Co do samej mechaniki gry, to jak to w kolekcjonerskich karciankach bywa mamy swój deck... a właściwie dwa... Jeden to fate deck w nim znajdują się karty reprezentujące akcje, reakcje, ekwipunek dla postaci, jak również tytułowe kręgi (spełnienie warunków opisanych na ich kartach i wystawienie pięciu to automatyczna wygrana). Drugi zestaw kart to karty prowincji, kładziemy je na stole zasłonięte po cztery (chyba że przeciwnik zniszczył nam którąś z prowincji, wtedy dobieramy odpowiednio trzy, dwie itd.). W ręku mamy pięć kart z fate decku, i na koniec tury dobieramy jedną (maksymalnie do 7), w swojej turze odsłaniamy karty prowincji, werbujemy wojowników, deklarujemy ataki itp. Trudno streścić zasady, nie są one może super trudne, ale do najłatwiejszych nie należą i zapoznanie się z nimi chwile zajmuje. Gra się całkiem sympatycznie, jeśli trafi się na równego sobie przeciwnika, pojedynek może trwać ponad godzinę. Gra jest naprawdę emocjonująca i jak na kanciarkę rozbudowana, piętnaście lat doświadczenia twórców, owocuje przemyślaną mechaniką i ciekawymi pomysłami. Kto szuka dobrej i wymagającej gry towarzyskiej ten się nie zawiedzie.

Akodo_Tadatoshi.jpg

Bayushi Meiko zwinnie wysunęła się z łoża, na swoje nagie, ponętne ciało lekkie kimono i spojrzała na muskularnego czeszczyznę zagłębionym w oparach snu, wspomaganych przez sake i zioła, które Meiko w nim topiła. O czym śnił Daigotsu Roburo, jeden z najpotężniejszych samurajów klanu Pająka i Wasal Kanpekiego, nazywanego Cesarzem Cienia? Być może marzył o zajęciu miejscu seniora, lub podboju całego kraju... Dla stojącej przy łożu kobiety nie było to istotne, dla niej liczyły się rozkazyjej pana Bayushi Nitoshiego, pana Klanu Skorpiona. To ona tak zmanipulowała samuraja, że bez konsultacji z resztą rodu Daigotsu ruszył on na klan Smoka szukając wojennej chwały. Roburo jednak nie przeczuwał, że jego kochanka, którą znał pod zupełnie innym imieniem, wykorzystuje jego ambicje dla celów swojego klanu, studząc podejrzliwość ,,ukochanego" podejrzanymi specyfikami. Jak łatwo ta drobna kobieta mogła by teraz zabić tego wielkiego wojownika, zwykłą szpilą do upinania włosów, teraz jednak bardziej potrzebny był jej klanowi żywy, ale może kiedyś dane jej będzie zatopić ostrze w jego ciele. Przynajmniej Meiko miała taką nadzieję...

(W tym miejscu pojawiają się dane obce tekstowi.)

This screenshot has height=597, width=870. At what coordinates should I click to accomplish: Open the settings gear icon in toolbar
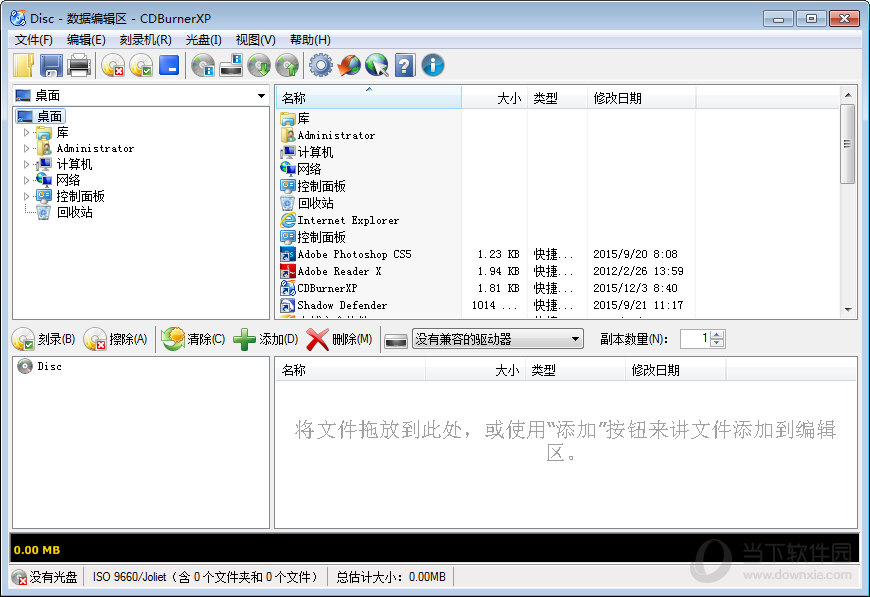[x=320, y=66]
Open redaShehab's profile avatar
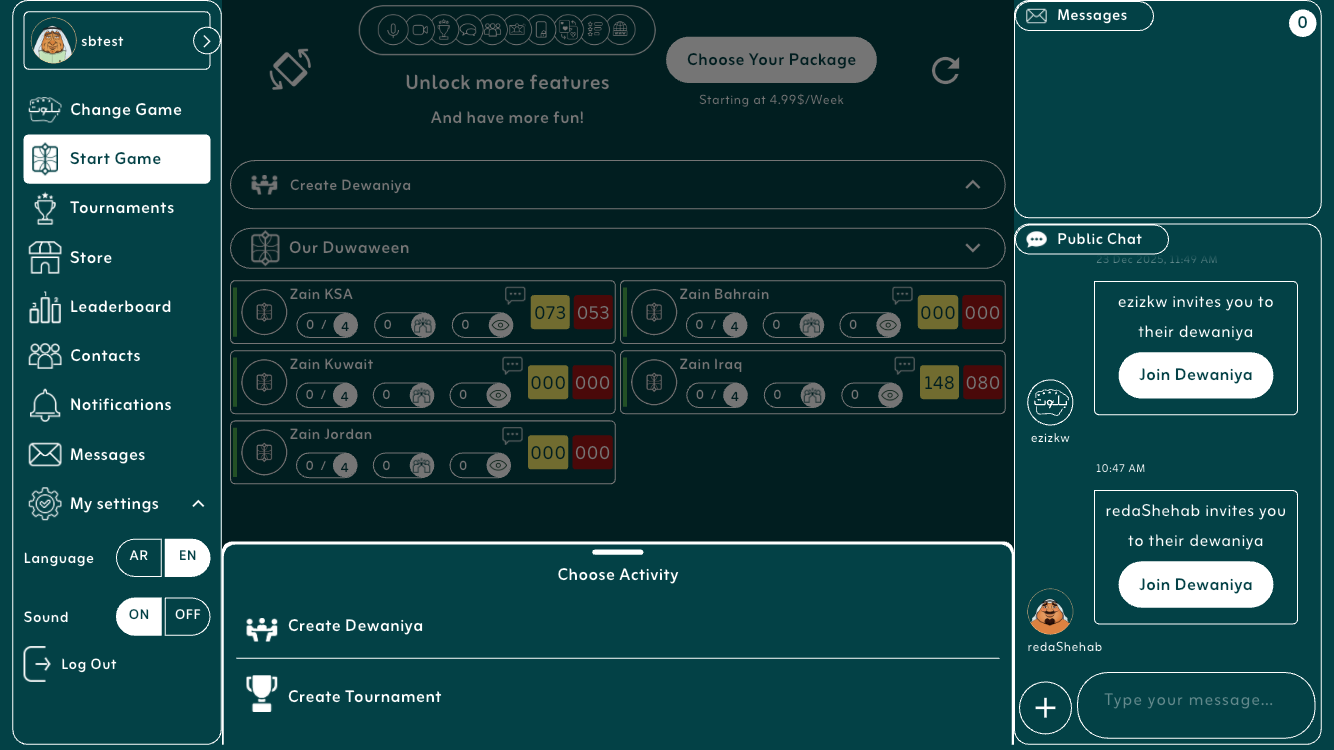This screenshot has height=750, width=1334. click(1050, 612)

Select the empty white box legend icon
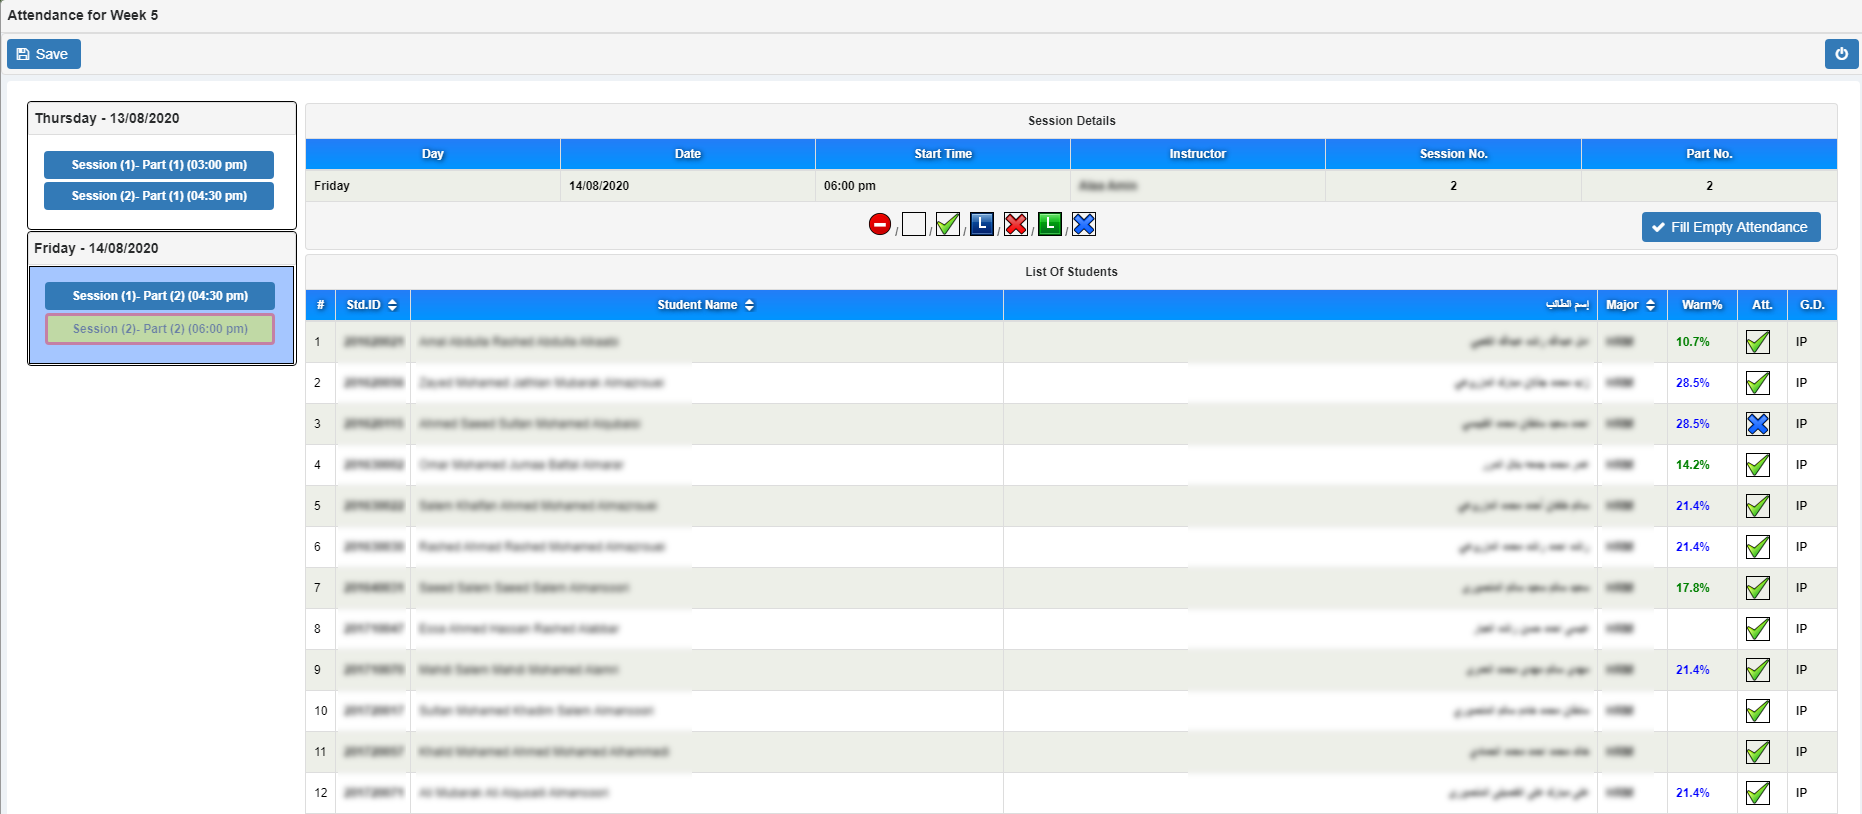click(x=914, y=224)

Gra cieszy nie tylko ciekawą mechaniką, ale też genialną stroną wizualną. Sam design kart cieszy oko, a większość rysunków to małe dzieła sztuki. Choć L5R daleko do kultowego Magic'a, to jednak prezentuje się naprawdę dobrze. Większość artów ma świetną, zróżnicowaną kreskę, a kolory dobrze oddają charakter klanów. Zdarzają się oczywiście karty gorsze, ale myli się tylko ten kto nic nie robi. Fajny design mają zarówno same karty, jak instrukcje, pudełka itp. Jednocześnie, przy całym uroku kart, nie ma problemu z odczytaniem ich, są przejrzyste i nigdy nie musimy doszukiwać się statystyk, czy opisów. Karty mają po prostu klimat, samurajskie zbroje są ciekawie interpretowane przez artystów, a elementy wschodniej kultury wydzierają się wręcz z rysunków.

Moto_Naleesh_2.jpg

Hikuryo z dumą patrzył jak jego uczennica sprawnie operuje ostrzem, on sam pomimo że walczył bez zbroi powalił jeszcze więcej wojowników w czarnych pancerzach. Był zupełnie zaskoczony gdy ujrzał galopujące na nich oddziały z pająkiem na czarnych sztandarach, nie dał się jednak zepchnąć do ściany wąwozu. Przejął inicjatywę i nakazał jeźdźcom kontrszarżę, jednocześnie formując piechotę w defensywny szyk. Bitwa weszła w decydującą fazę, teraz nie liczyła się już finezja i taktyka, ale brutalność, hart ducha wojowników i sztuka władania bronią. Hikuryo nie miał sobie równych w śród szermierzy, wręcz masakrował przeciwników, miecz zdawał się tańczyć w jego dłoni. Pomimo, że nie miał nawet kolczugi, to krwawił tylko z kilku powierzchownych ran, patrzący na niego żołnierze podziwiali go i podzielali jego bitewny zapał kładąc pokotem Pająki. Wtem tłum walczących rozstąpił się przed szarżą pojedynczego jeźdźca na ogromnym rumaku, chronionym przez kropierz. Hikuryo Mirumoto rozpoznał w nim jednego z najlepszych wojowników pająków potężnego Hirsode. Silny jak bawół wojownik był cały we krwi w ręku dzierżył swój topór i ryczał triumfalnie pędząc na mistrza miecza. Hikuryo przyjął szermierczą postawę, lekko uskoczył przed szarżą i jednocześnie ciął. Rumak Hirsode padł z podciętymi nogami, a jego pan natychmiast zerwał się na nogi i miotając obelgi rzucił się na wojownika, który go upokorzył. Gigant w czarnej zbroi z zakrwawionym toporem dopadł do skromnego szermierza, z którego umiejętnościami nie mógł się równać, braki nadrabiał jednak siłą i brakiem jakichkolwiek zahamowań. Gdy ostrza bohaterów zetknęły się ze sobą całe pole bitwy zamarło, obie armie stały jak urzeczone, oglądając pojedynek herosów...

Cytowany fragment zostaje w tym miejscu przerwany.